The sweater looked comfortable, versatile and, yes, very, very easy in its all-stockinette composition. If you recall, the back of the sweater was completed a while ago.

WIP 6-1-17

The front of the sweater has since also been knit up, but with one major modification: it won’t be a draping sweater after all! It will be a plain-fitting, non-draping front. Literally, a sweater t-shirt. It’s as simple as tops get. I chose this modification for two reasons:

1. I learned that I did not have enough of the recycled yarn for the drape version, which requires an extra stretch of knitting at the front. Yep.

2. Knitting up using my recycled yarn ended up requiring making many (many) joins. The sweater is basically made up of yarn pieces! This photo may be tantamount to airing out my dirty laundry, but here’s what I mean:

 

joins
Sweater front (wrong side): a veritable infestation of joins.

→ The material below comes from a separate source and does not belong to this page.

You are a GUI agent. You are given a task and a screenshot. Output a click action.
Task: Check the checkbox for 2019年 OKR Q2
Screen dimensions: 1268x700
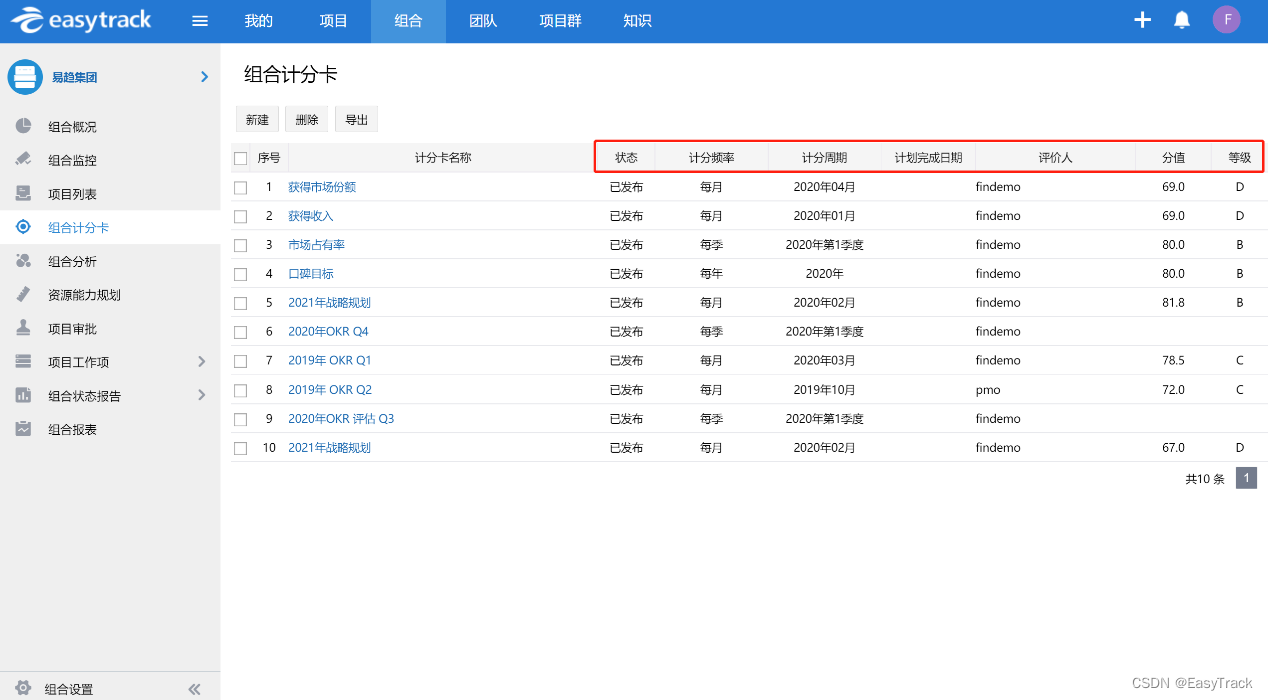240,389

The original pattern requires half of the sweater-front to be twisted after being knit up, leaving half of the front ‘inside out’ (with an outfacing garter-stitch side) and the other half in regular stockinette.  The prospect of multiple loose threads from the joins above coming undone and leaving little ends sticking out did not appeal to me. I decided to abandon the dream of that beautiful drape and keep the joins where they belonged: on the inside of the garment!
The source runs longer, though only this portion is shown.